How should I address this. He is also barking randomly at him. 
I am now concerned as I have other friends that have service dogs that come over. I just can't have him acting like this. He was not "on duty" when Elivis came in, but that should not matter. Does anyone have any idea why this is going on?Please help Thank you.


----------



## gsdraven (Jul 8, 2009)

Did you have Elvis just walk right into the home with Loki there? Has Loki ever reacted to dogs like this outside the home?

Dogs should always be introduced on neutral territory to eliminiate any territorial issues. Is it possible to take Elvis out of the house and reintroduce him to Loki somewhere neutral? This should obviously be done careful with an eye on Loki to make sure neither dog is injured.

When I bring home new foster dogs, they are introduced to Raven first outside the shelter. Then we get back to my house and take a walk together around the block. When we walk, the dogs are separated by a fair amount of distance and slowly brought closer together as they calm down and just walk. We then move to the back yard with the new dog entering first so Raven doesn't get territorial and then bring Raven in. We keep them on leash and let them sniff around the yard together for a while before heading in the house (again with the new dog going in first). They both drag leashes for a few hours in case I need to grab someone quick and the foster will drag leash for a few days to help with housebreaking and setting up proper behaviors.


----------



## ILGHAUS (Nov 25, 2002)

In this situation with a SD it has to be broken down into two areas, inside the SDs home and everywhere else.

Let's take *everywhere else* first. A SD should never react to another dog in an agressive manner ever. They must be able to perform their job and ignore other dogs. 

Now in the home. This is their area and they should be cut a little slack here. For those dogs that will be there for more than a short visit I think the step by step explained in the previous post may just work for you. 

I would also recommend if you plan on having visitors with their SDs that you work on another situation.

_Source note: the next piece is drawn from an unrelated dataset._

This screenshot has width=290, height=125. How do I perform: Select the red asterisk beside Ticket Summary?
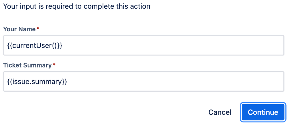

Everytime you have a get together or meeting in your home you don't want to have to go through an involved get to know each other with the dogs. I can't give advice on how to work this out as each dog is going to be slightly different and you may need to have a local trainer come to your home and work up a plan for you. If this was a typical pet in the home we could say to crate your dog in another room if they are not safe with visiting animals in the home. But being a SD they are on call 24/7 and need to be able to do their job if and when needed.


----------



## MikeyMerciless (Jan 15, 2011)

Maybe your dog feels like it's like a trespassing kinda thing going on.


----------



## Zeusismydog (Aug 23, 2001)

Thank you. Loki has never even looked at another dog sideways when on duty, out side the home. We often have other people with their service dogs come over and he hasn't shown any sign of aggression. The only time he has growled was when a friend had brought over their tiny dog and he tried to get between Loki and myself (I was sitting in my chair). I am not sure which dog growled first as my friends dogs are not very well trained so I dismissed the time as a fluke. 

All last night Loki was crated. This is very unusual and I can't remember the last time we did this. However keep in mind when the crate is open he will just wander in and lay down in it (like he is doing right now without being told to get in it). During the day both dogs met in the hallway and they where civil to each other. Elvis even walked by loki as he was laying at my feet and he ignored him. I am starting to think he is very protective of me when I am in my chair. That is the time when he gets the most defensive. I am going to look around to see if I can find a trainer (and see if I can afford it). I really appreciate the advice. I know I expect a lot out of Loki. I guess it takes me by surprise when he is not perfect.


----------